Information provided:
────

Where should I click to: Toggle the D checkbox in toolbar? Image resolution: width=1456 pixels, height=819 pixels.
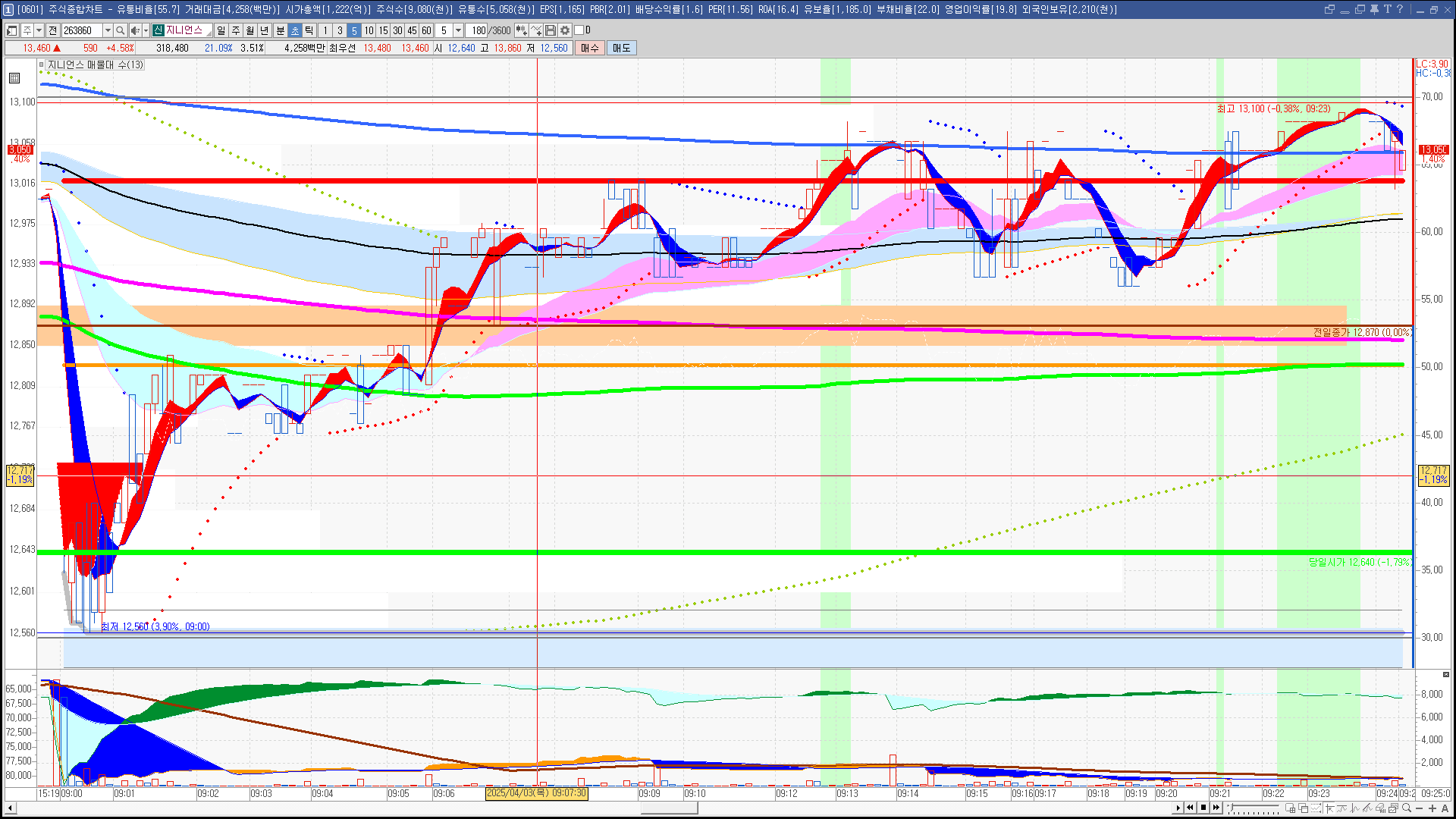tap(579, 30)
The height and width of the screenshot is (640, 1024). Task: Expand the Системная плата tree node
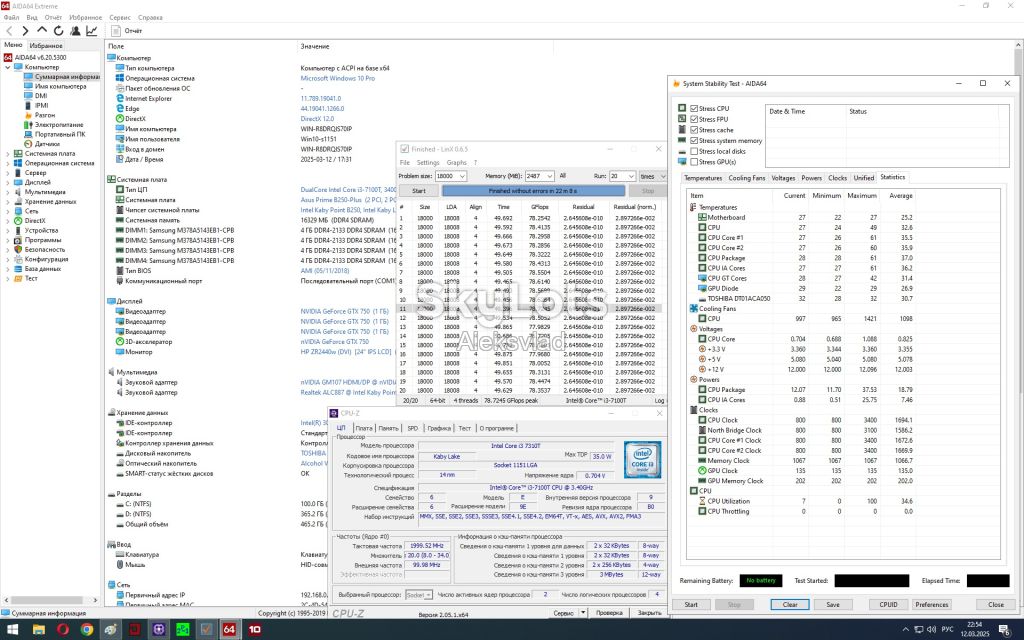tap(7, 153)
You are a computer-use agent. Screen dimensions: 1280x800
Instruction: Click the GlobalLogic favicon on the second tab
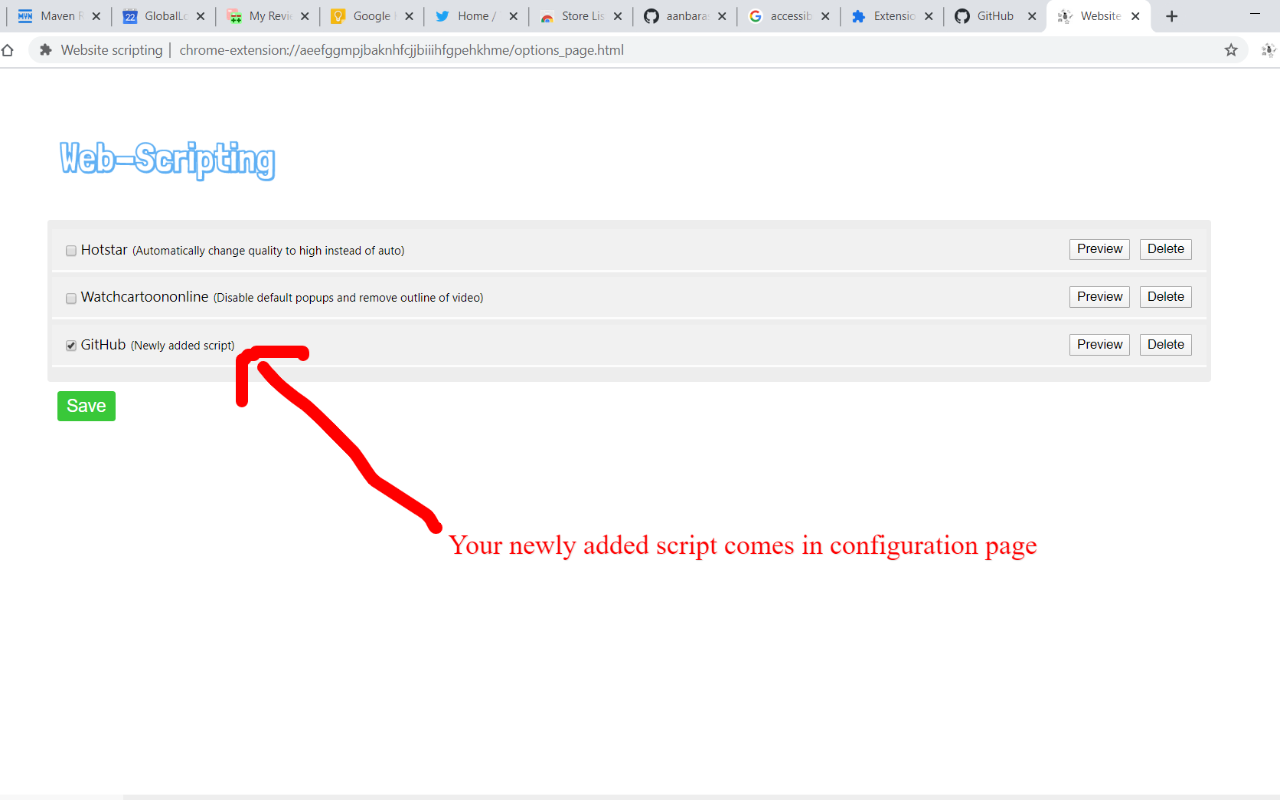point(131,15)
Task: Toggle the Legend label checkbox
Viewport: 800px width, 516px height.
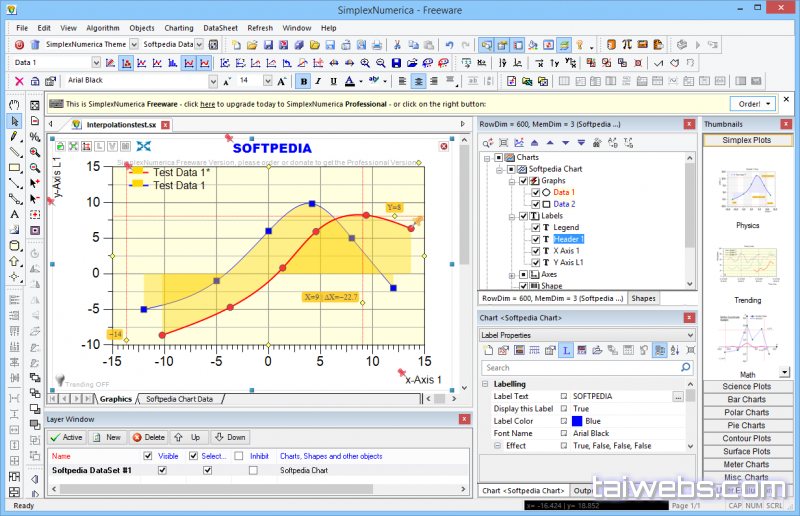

────

Can you recast the lines from the one containing "Task: Toggle the Legend label checkbox" through the end of the records as a Markdown table with the columns Row and Line, skipping blank lines and leaving out the pictures?

The answer:
| Row | Line |
|---|---|
| 1 | Task: Toggle the Legend label checkbox |
| 2 | Viewport: 800px width, 516px height. |